Cominciai a farlo leggere al di fuori della nostra ristretta cerchia.

Il primo responso non fu trionfale. Il figlio di Stefano sosteneva che citassimo troppo spesso la parola “Servizio” (in effetti credo che appaia in un centinaio di occasioni). Poi lo facemmo leggere al Direttivo del Cerchio, una sorta di consegna del compito che ci era stato assegnato.

Giovanni fu l’unico ad entusiasmarsi, fece subito un’ottima recensione che in quanto operatore del Servizio fu per me molto importante, un’iniezione di fiducia.
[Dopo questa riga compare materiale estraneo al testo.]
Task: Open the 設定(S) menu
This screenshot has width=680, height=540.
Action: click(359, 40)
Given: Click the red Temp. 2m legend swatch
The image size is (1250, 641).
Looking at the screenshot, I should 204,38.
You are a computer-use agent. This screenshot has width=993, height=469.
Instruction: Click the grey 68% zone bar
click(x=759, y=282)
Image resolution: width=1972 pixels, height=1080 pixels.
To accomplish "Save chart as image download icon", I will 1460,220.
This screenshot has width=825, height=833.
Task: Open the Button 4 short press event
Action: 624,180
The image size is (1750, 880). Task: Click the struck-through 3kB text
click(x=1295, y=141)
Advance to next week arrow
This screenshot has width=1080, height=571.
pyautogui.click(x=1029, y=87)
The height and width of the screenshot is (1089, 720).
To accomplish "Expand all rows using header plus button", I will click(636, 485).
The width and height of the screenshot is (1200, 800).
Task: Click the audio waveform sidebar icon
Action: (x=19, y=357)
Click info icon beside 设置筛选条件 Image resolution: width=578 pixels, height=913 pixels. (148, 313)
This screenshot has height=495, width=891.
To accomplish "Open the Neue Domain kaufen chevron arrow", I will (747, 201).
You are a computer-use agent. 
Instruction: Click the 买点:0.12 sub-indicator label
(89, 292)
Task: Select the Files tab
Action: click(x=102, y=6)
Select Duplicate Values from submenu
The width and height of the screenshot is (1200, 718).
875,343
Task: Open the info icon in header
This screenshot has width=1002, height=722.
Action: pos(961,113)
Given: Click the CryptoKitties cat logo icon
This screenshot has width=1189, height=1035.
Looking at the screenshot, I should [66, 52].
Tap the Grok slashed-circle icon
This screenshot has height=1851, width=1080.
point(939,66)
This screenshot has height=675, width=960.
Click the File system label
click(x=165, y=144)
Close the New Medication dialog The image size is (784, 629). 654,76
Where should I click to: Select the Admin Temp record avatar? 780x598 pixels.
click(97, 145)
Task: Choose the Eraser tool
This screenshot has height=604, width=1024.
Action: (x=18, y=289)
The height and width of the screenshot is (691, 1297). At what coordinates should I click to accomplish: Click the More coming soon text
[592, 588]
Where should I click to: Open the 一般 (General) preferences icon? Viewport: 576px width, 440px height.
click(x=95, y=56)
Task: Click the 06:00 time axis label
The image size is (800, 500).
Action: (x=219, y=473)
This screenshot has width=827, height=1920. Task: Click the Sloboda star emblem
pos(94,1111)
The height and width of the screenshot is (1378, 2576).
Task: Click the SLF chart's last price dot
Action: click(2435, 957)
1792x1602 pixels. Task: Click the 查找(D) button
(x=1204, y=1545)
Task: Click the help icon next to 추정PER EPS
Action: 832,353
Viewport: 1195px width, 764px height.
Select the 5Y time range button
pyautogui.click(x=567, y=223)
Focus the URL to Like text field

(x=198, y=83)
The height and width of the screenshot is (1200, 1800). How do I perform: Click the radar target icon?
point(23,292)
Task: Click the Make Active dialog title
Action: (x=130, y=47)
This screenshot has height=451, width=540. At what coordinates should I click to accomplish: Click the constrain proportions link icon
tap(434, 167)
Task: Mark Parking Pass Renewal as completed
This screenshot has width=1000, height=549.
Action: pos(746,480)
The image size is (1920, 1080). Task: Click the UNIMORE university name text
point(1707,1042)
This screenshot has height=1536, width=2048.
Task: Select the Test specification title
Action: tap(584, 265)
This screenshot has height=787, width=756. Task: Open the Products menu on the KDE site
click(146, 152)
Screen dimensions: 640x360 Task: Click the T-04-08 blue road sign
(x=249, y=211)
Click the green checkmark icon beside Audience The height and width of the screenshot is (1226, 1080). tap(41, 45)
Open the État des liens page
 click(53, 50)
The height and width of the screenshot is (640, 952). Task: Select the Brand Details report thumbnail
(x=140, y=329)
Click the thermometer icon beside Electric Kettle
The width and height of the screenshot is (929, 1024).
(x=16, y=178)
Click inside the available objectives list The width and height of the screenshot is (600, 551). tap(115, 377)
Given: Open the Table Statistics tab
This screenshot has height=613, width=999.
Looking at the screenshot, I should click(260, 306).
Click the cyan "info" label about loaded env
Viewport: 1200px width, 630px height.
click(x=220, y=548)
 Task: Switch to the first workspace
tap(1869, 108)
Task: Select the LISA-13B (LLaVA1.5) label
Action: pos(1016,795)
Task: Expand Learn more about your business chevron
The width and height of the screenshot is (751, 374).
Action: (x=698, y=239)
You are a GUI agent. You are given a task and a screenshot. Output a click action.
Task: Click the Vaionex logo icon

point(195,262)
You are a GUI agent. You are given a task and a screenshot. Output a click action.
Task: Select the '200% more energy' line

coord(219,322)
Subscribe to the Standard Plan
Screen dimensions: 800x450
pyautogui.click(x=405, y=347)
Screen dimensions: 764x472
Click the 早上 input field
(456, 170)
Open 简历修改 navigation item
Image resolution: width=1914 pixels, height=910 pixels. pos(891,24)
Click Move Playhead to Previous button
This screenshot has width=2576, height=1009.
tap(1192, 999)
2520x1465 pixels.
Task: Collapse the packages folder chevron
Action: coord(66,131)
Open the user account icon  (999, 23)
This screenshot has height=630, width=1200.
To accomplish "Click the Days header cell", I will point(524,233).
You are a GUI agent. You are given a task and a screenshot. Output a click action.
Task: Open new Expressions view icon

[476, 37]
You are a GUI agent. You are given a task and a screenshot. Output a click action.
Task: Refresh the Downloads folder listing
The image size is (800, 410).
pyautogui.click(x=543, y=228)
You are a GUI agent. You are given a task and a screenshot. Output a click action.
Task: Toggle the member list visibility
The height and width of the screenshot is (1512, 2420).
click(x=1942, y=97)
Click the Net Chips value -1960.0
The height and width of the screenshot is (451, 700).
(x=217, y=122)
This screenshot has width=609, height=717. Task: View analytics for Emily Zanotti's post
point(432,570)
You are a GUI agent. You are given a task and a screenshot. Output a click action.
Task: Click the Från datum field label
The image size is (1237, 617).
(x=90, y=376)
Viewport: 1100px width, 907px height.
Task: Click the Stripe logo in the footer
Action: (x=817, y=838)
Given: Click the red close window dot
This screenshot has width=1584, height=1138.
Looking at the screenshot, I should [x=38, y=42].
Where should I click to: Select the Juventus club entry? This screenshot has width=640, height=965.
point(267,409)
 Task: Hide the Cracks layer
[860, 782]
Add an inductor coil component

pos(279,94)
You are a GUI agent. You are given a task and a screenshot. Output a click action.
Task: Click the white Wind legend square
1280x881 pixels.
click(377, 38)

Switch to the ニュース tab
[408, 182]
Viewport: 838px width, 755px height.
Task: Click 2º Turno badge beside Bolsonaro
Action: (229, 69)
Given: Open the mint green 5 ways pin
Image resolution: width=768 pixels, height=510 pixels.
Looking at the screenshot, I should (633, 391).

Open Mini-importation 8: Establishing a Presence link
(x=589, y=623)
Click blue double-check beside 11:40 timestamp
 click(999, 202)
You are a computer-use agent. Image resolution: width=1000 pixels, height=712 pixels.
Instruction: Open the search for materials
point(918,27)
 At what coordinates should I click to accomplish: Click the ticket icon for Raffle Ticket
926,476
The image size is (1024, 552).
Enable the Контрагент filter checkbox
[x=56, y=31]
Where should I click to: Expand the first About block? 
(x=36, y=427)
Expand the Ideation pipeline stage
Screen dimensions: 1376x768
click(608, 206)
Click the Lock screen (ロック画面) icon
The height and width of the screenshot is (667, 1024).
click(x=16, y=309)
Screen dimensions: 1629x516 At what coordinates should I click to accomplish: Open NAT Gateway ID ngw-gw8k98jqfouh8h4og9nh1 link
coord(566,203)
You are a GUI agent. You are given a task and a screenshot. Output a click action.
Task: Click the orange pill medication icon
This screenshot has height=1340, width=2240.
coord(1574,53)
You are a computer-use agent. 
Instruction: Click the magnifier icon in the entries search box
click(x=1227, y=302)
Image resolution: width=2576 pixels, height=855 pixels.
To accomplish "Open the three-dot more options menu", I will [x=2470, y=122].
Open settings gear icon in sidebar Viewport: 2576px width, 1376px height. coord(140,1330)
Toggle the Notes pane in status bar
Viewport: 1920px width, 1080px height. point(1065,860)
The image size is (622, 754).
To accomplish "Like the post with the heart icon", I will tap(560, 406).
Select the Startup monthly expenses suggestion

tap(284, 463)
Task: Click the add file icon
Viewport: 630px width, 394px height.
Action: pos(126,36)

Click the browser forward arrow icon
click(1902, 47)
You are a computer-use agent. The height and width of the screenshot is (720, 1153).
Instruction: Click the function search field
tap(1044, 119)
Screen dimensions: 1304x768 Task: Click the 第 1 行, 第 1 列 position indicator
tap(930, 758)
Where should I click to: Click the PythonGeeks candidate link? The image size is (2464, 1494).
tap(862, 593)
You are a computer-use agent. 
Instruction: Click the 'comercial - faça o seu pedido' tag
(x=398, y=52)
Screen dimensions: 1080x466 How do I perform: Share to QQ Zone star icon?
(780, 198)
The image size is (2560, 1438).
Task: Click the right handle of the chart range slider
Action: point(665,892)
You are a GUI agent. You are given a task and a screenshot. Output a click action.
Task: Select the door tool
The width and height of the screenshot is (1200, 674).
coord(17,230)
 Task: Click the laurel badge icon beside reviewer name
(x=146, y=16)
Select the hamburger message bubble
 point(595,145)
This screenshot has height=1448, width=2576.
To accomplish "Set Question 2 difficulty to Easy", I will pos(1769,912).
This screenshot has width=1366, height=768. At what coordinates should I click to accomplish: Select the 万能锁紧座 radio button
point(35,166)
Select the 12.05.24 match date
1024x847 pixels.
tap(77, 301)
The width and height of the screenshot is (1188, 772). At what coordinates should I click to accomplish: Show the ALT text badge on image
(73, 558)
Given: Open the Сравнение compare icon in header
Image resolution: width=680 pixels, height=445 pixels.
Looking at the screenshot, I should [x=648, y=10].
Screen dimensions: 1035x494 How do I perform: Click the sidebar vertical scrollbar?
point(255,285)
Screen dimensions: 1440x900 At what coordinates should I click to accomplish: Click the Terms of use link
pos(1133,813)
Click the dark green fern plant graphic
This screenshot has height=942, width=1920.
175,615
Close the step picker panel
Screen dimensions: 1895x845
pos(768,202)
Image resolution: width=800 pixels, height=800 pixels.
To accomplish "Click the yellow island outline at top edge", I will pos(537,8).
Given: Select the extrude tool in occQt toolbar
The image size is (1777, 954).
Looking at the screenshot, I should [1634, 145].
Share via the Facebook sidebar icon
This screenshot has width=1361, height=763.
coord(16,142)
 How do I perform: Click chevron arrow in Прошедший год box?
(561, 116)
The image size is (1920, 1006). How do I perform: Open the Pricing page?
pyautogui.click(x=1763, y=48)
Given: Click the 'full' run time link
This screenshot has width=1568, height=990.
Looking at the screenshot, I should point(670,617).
Poi ricordo che lo lasciai sulla scrivania del Primario del Servizio di salute mentale di Trento che se lo portò in vacanza: fece seguito un’altra apprezzatissima recensione con puntuali commenti punto per punto.

Quindi fu la volta dell’approdo alla Casa Editrice Erickson, la responsabile della redazione ne lodò l’originalità dei contenuti e lo propose immediatamente per la pubblicazione e anche per un futuro inserimento in catalogo.

E fu a questo punto, quando stavo considerando le cose ormai già fatte, immaginandomi la strada completamente spianata, che sorsero problematiche da risolvere del tutto inaspettate.

Un libro deve avere un titolo ed una copertina.

Eh già… Non potevamo proprio intitolarlo Il Servizio Ideale. E poi… che immagine scegliere?

Fossi stato da solo forse sarebbe stato più facile venirne fuori, ma probabilmente il risultato finale non sarebbe stato lo stesso.

L’unica cosa sulla quale le persone che avevo consultato si erano trovate d’accordo era stato il colore: azzurro cielo.

Per tutto il resto c’era chi parteggiava per “Niente che riguardi noi senza di noi” e chi non voleva sembrare rivendicativo ed abbracciava invece un più inclusivo “La nostra salute mentale”. E poi anche la Casa editrice voleva dire la sua…

Un caro amico mi suggerì di includere la parola “Psichiatria” nel titolo ed avendo già l’idea di collegare al libro un sito web propesi per quella soluzione, perché sarebbe stata anche più googlabile.

La seconda parola chiave arrivò in fretta: “Protagonisti“: sia del proprio percorso di cura, che all’interno del libro.

Il sottotitolo aveva comportato un minor sforzo, avrebbe dovuto accennare al sapere esperienziale e raccordarsi con l’idea iniziale alla base del progetto, per cui fu abbastanza semplice convergere su: “dall’esperienza di utenti e familiari un Servizio di salute mentale ideale”.

L’intuizione per l’immagine di copertina mi era venuta una sera vedendo giocare mio figlio proprio con quei tasselli di legno… aggiungiamoci una mano dell’utente ed una del familiare ed il gioco di costruzione di un Servizio ideale era fatto.